──────── Data listing ────────

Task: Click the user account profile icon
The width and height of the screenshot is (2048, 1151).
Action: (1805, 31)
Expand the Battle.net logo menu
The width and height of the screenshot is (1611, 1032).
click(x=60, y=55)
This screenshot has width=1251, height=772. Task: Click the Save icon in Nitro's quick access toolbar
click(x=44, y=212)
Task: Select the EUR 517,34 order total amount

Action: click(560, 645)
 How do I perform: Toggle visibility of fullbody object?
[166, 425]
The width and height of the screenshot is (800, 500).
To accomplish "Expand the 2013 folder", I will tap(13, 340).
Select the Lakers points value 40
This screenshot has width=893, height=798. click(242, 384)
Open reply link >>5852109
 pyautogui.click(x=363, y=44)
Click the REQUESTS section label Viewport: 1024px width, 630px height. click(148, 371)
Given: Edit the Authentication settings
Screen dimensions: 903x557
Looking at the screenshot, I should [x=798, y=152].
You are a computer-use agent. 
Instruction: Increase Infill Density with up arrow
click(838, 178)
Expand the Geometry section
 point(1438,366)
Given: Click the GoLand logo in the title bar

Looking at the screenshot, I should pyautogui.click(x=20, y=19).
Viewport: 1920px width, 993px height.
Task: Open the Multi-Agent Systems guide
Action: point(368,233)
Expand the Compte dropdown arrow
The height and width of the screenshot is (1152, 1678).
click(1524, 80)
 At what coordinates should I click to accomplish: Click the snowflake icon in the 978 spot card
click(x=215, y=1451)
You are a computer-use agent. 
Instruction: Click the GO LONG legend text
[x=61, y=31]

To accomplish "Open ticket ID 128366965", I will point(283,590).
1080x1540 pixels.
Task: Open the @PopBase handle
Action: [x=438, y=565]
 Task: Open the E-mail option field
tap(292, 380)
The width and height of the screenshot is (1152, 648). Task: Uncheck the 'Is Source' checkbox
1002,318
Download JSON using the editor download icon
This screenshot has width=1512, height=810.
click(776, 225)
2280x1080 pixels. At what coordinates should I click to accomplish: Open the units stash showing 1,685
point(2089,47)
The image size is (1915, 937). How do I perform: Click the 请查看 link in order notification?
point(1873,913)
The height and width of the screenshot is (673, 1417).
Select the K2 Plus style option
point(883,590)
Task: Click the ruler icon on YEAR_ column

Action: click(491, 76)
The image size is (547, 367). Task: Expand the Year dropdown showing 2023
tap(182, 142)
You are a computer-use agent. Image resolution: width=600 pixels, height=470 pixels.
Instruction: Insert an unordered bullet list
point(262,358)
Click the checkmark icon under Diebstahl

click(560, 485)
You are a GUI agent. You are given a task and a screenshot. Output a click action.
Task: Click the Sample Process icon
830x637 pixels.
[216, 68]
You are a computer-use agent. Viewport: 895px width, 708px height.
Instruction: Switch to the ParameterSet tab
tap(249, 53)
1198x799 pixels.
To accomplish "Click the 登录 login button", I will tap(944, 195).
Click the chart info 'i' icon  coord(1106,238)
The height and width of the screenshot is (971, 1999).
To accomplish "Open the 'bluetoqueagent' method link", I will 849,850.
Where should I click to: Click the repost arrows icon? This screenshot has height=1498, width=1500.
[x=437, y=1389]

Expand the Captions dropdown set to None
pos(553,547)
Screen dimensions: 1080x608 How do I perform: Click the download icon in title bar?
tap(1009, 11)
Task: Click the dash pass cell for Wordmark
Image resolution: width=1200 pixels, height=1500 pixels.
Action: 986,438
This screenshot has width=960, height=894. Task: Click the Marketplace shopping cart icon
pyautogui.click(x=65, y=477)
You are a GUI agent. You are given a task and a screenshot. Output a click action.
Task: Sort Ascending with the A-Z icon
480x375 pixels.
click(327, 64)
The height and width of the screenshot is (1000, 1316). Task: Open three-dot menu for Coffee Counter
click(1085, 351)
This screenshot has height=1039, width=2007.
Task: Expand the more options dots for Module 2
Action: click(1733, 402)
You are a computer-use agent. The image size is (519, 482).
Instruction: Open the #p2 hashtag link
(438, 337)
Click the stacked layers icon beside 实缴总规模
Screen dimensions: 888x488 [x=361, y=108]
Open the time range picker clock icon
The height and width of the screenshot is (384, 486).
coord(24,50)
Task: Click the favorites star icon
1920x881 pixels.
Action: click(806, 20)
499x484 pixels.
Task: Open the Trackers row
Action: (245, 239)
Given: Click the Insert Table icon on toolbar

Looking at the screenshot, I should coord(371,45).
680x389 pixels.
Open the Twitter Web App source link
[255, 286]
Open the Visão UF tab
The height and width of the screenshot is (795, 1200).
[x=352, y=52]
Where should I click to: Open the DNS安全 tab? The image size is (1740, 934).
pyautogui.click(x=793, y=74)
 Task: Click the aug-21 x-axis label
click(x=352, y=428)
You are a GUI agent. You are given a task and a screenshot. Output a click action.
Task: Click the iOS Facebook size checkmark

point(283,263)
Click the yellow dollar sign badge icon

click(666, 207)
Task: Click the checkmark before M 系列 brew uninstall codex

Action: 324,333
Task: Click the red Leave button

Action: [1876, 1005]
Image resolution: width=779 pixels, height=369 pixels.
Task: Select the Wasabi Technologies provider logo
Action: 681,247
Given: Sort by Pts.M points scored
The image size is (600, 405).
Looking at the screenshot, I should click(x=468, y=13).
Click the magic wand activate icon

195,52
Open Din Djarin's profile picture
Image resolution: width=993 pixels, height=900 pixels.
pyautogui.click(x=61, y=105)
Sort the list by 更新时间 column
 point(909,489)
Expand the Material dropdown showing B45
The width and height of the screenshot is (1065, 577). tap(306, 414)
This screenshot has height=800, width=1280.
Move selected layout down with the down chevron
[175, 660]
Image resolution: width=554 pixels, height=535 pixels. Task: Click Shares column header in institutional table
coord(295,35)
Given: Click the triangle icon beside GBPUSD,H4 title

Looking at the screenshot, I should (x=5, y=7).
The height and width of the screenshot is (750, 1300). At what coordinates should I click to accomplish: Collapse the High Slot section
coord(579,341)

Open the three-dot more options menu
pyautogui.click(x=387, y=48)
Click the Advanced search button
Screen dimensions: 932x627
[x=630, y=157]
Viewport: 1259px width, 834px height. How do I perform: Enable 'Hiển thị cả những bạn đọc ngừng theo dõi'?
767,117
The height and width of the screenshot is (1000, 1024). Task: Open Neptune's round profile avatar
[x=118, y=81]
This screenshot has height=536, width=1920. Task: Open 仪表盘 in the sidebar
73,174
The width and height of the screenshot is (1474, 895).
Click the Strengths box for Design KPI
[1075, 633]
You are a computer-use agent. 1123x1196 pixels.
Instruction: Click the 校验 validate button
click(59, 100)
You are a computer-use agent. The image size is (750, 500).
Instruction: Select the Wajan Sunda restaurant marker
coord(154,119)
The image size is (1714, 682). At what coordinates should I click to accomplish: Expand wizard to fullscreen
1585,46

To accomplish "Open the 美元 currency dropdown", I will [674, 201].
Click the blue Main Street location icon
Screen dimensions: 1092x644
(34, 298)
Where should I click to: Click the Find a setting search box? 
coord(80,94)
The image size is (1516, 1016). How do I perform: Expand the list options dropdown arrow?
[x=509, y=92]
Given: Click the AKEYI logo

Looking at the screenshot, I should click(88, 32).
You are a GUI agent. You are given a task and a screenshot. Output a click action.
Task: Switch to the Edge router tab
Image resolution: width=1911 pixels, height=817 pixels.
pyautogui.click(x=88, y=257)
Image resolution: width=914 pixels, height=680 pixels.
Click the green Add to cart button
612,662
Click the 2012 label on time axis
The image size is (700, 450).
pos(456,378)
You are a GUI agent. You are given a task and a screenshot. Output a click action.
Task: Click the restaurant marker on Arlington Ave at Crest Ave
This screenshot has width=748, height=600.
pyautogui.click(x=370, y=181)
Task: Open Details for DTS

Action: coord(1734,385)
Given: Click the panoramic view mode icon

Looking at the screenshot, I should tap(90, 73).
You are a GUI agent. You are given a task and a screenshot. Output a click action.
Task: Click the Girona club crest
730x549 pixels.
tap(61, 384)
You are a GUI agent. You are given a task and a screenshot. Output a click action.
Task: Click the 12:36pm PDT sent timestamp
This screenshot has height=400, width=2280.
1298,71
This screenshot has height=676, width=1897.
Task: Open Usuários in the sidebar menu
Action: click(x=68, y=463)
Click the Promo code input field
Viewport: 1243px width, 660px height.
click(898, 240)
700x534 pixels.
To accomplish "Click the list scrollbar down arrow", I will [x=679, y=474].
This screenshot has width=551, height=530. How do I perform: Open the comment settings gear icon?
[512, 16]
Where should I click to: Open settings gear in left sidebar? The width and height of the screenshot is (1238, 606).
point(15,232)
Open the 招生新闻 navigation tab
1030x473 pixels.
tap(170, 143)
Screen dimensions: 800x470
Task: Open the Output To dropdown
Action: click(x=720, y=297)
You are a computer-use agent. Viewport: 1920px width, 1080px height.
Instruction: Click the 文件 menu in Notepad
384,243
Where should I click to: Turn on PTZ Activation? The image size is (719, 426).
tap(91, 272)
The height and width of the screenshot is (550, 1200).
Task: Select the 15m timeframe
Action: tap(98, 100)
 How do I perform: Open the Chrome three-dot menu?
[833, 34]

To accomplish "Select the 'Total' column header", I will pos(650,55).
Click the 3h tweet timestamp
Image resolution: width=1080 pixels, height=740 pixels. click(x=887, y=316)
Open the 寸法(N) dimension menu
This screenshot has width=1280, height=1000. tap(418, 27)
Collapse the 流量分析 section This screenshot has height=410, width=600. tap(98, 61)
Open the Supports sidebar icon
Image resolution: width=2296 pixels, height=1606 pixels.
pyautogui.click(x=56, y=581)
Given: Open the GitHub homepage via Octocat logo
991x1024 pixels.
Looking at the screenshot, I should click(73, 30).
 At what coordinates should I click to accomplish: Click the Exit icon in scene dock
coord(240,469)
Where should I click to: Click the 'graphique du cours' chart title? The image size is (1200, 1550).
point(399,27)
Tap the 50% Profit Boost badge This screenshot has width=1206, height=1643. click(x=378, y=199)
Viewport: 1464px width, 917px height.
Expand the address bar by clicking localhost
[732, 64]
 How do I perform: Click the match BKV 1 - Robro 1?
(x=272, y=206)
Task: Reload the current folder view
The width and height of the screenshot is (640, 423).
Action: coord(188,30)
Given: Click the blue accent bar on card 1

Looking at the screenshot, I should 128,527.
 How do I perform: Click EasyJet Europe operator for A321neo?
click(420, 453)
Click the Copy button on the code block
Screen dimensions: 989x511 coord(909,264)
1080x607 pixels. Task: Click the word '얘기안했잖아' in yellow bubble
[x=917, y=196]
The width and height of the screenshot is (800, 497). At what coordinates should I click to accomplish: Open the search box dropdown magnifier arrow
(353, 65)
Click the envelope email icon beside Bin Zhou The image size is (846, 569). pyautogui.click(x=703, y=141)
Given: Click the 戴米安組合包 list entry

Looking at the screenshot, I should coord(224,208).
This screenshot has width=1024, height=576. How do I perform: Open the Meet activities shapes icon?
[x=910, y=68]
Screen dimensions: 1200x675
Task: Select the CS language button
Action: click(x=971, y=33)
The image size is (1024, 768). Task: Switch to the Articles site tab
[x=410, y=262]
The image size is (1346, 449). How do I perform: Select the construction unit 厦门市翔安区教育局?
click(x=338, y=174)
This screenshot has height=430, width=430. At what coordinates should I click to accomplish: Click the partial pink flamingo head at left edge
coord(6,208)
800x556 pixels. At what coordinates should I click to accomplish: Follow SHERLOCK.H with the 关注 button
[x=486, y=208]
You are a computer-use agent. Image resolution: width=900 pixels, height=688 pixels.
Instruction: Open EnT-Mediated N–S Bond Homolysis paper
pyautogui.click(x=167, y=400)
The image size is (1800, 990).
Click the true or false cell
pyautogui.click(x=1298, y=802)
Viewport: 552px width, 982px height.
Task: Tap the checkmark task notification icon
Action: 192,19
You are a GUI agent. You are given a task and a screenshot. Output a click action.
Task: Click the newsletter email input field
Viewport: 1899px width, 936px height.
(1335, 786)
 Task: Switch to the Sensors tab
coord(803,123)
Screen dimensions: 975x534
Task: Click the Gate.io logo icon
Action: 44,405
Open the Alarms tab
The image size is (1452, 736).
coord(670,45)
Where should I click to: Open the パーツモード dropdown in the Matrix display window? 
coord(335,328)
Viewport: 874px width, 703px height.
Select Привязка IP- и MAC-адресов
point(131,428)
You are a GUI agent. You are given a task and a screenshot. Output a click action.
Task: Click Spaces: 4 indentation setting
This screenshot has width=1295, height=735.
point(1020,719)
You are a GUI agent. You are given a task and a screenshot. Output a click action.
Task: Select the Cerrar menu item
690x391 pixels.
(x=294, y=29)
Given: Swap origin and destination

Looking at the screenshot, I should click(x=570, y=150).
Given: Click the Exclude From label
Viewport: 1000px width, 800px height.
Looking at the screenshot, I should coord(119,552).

────────

● **What you have to do**
Output should match, line for line, the stretch of the material above from the line holding "Open the Twitter Web App source link" through the line holding "Click the Advanced search button".

● **Output for this exercise**
Open the Twitter Web App source link
[255, 286]
Open the Visão UF tab
The height and width of the screenshot is (795, 1200).
[x=352, y=52]
Where should I click to: Open the DNS安全 tab? The image size is (1740, 934).
pyautogui.click(x=793, y=74)
 Task: Click the aug-21 x-axis label
click(x=352, y=428)
You are a GUI agent. You are given a task and a screenshot. Output a click action.
Task: Click the iOS Facebook size checkmark

point(283,263)
Click the yellow dollar sign badge icon

click(666, 207)
Task: Click the checkmark before M 系列 brew uninstall codex

Action: 324,333
Task: Click the red Leave button

Action: [1876, 1005]
Image resolution: width=779 pixels, height=369 pixels.
Task: Select the Wasabi Technologies provider logo
Action: 681,247
Given: Sort by Pts.M points scored
The image size is (600, 405).
Looking at the screenshot, I should click(x=468, y=13).
Click the magic wand activate icon

195,52
Open Din Djarin's profile picture
Image resolution: width=993 pixels, height=900 pixels.
pyautogui.click(x=61, y=105)
Sort the list by 更新时间 column
 point(909,489)
Expand the Material dropdown showing B45
The width and height of the screenshot is (1065, 577). tap(306, 414)
This screenshot has height=800, width=1280.
Move selected layout down with the down chevron
[175, 660]
Image resolution: width=554 pixels, height=535 pixels. Task: Click Shares column header in institutional table
coord(295,35)
Given: Click the triangle icon beside GBPUSD,H4 title

Looking at the screenshot, I should (x=5, y=7).
The height and width of the screenshot is (750, 1300). At what coordinates should I click to accomplish: Collapse the High Slot section
coord(579,341)

Open the three-dot more options menu
pyautogui.click(x=387, y=48)
Click the Advanced search button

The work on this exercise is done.